CruiseMates' Readers Cruise Reviews

Princess Cruises Sapphire Princess Far East/Orient November 26, 2006

What attracted us most about this cruise was the itinerary, ten ports in the Far East. Overall the cruise allowed us to sample these ten ports and if that is what you want you may find this cruise a good choice.

The ship is new and clean, however, the gym equipment is either recycled or low quality compared with older ships I have been on. The atrium area is smaller than most cruise ships of the same size or larger – apparently they made the atrium smaller to add additional cabins, and unfortunate choice.

The food was generally good, for example deserts weren't just puffs of cream which we've seen on several ships. However, there were no fresh berries at breakfasts and the selections often weren't as wide as on other cruises. We choose open seating which is nice in that you can go to one of three restaurants at the time of your choosing. However, since your server is not working for a tip service was slow and poor on many occasions – you could wait 15 minutes for a menu, for example, men were served before women, items were forgotten, and smiles were few and far between. Apparently with open seating you also loose specials found on most cruises such as fresh pasta options, cherries jubilee, crepe Suzettes, and baked Alaska.

However, there were a number of issues that made the cruise less than desirable:

To embark onto the ship we were dropped off in an open parking lot where we spent nearly 1.5 hours in near freezing temperatures (34 degrees F). During the process a group called Vantage tried to move 50 of its people to the front of the line.
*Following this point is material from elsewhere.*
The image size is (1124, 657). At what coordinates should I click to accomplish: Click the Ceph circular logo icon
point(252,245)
A few cautionary notes – bring your own sodas on board, the ships prices are excessive, be wary of the tour descriptions such as “complete overview” - in Pussan this meant two stops and a show (which was very good) and the travel between them.

The ship did not advise passengers to cover their mouths and turn away when coughing and sneezing, a problem that was most apparent in the eating areas such as the buffets. One result was a lot of Norovirus going around.
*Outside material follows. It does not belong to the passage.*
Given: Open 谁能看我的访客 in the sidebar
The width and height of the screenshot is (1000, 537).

The onboard TV movies repeated day after day – you would think that a cruse line could afford to vary the fare from day to day over a 16 day cruise.

A few general complaints – most tours, which are more expensive than you could do on your own, took you to a factory or jewelry outlet where the prices were no real bargain. So if you are up to it, do your own touring and don't buy at the cruise recommended stores. Special onboard sales also proved not to be “deals” at all – for example, two digital cameras were offered with "not tax or duty". One of the cameras went for about $299 the other for about $450. I checked the internet at and and discovered the same cameras for about $140 and $250 respectively.

Finally, be careful how you book your cruise with Princess – despite Washington Post articles to the contrary, if you purchase a cruise at one price and the prices drop Princess will not reduce your price to match the lower prices. So buying early may cost you big time.